» Problem details: Starting at the line that contains "Instruction: Select the" and stopping at the line that contains "This screenshot has", transcribe every line of the material below exactly; pictures stay out.

» Supplied records:
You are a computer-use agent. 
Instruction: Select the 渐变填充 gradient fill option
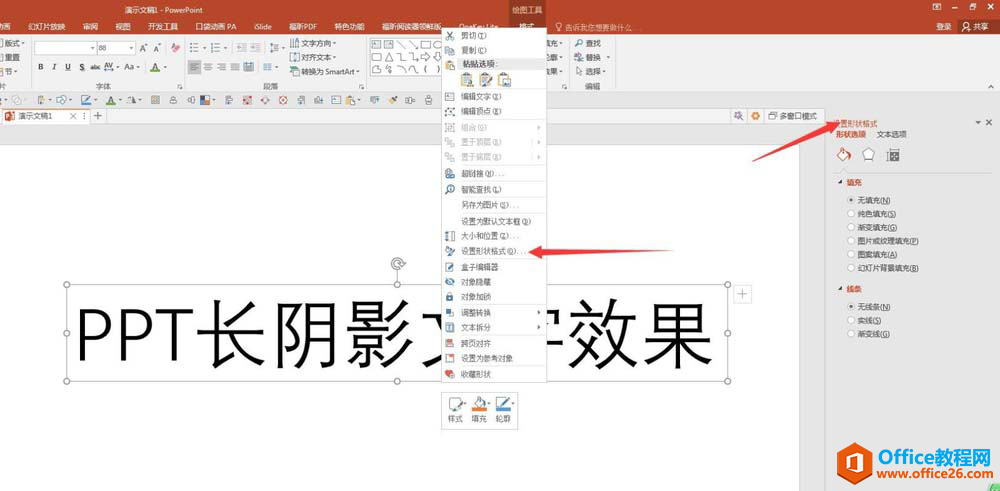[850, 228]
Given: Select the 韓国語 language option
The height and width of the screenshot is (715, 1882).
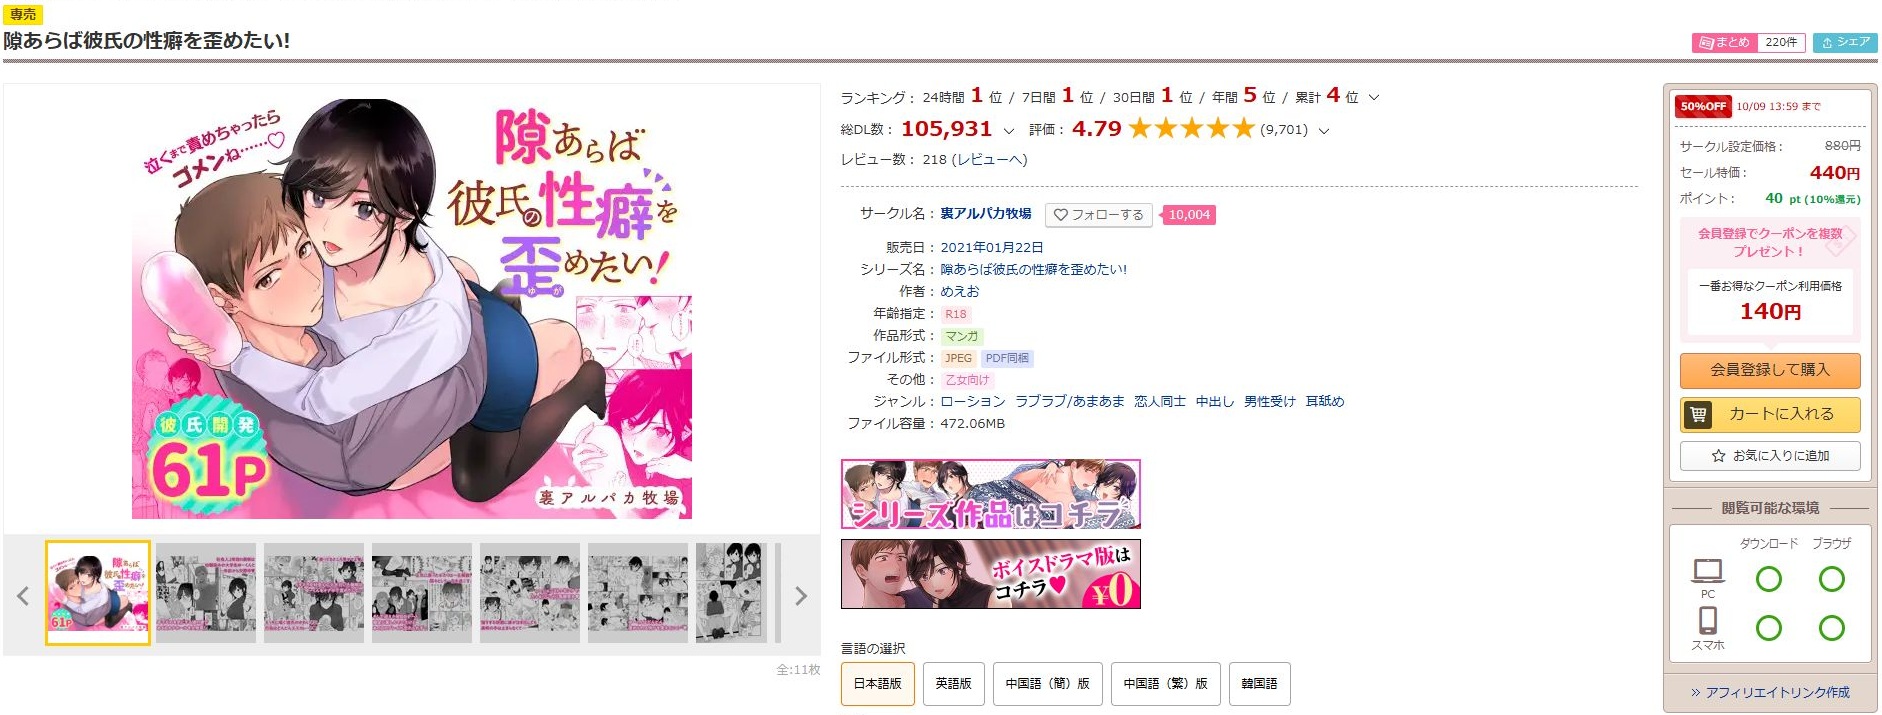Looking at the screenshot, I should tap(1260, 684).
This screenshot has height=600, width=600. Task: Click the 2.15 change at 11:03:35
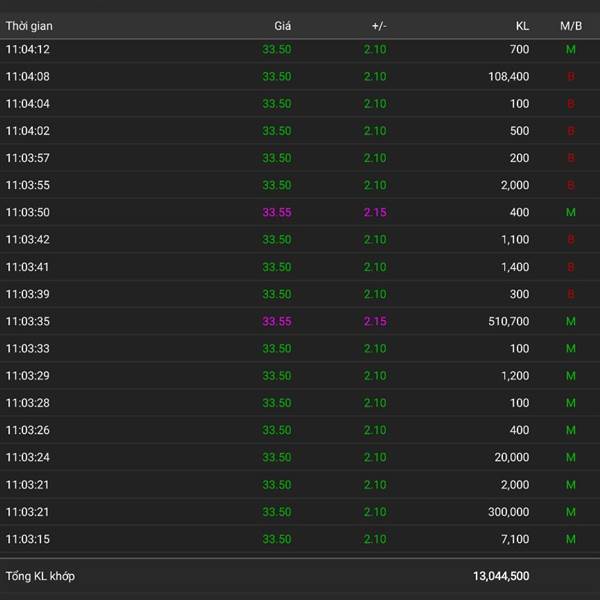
* * *
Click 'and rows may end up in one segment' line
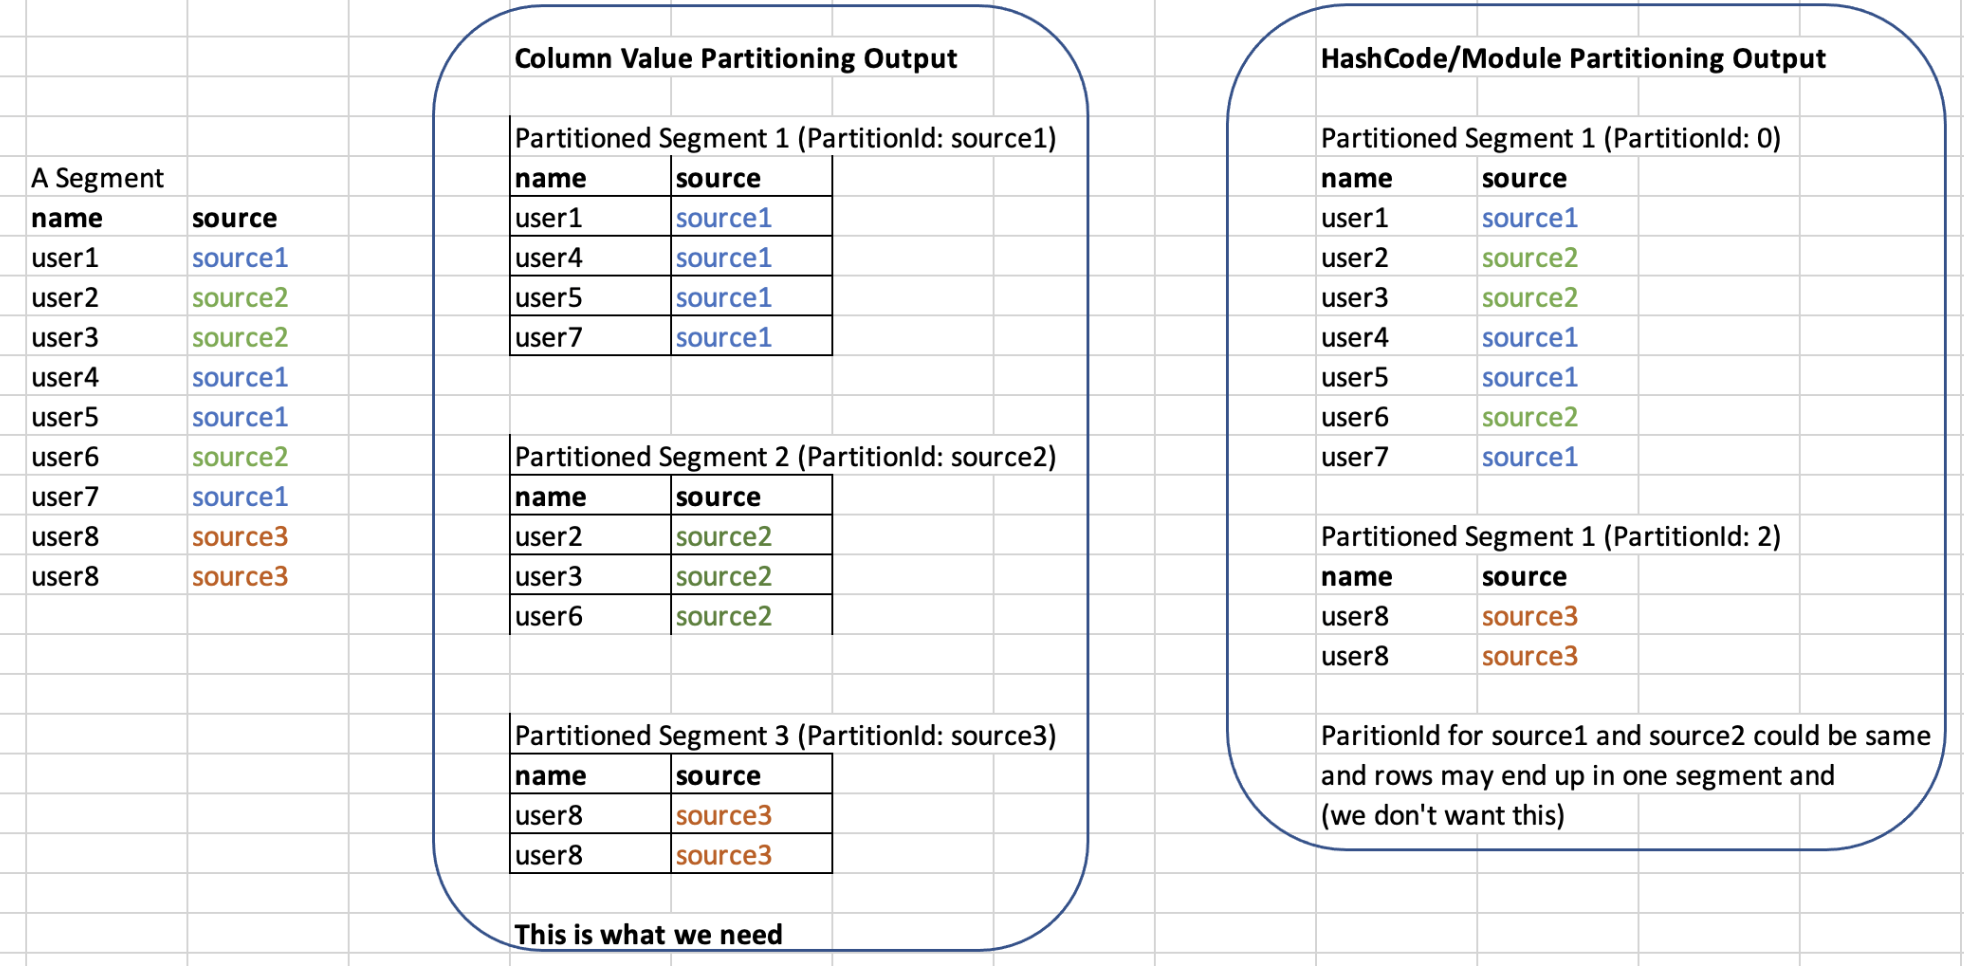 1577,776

» Reply:
Instruction: Select the 渐变填充 gradient fill option
[850, 228]
Given: Select the 韓国語 language option
The height and width of the screenshot is (715, 1882).
Looking at the screenshot, I should tap(1260, 684).
This screenshot has height=600, width=600. Task: Click the 2.15 change at 11:03:35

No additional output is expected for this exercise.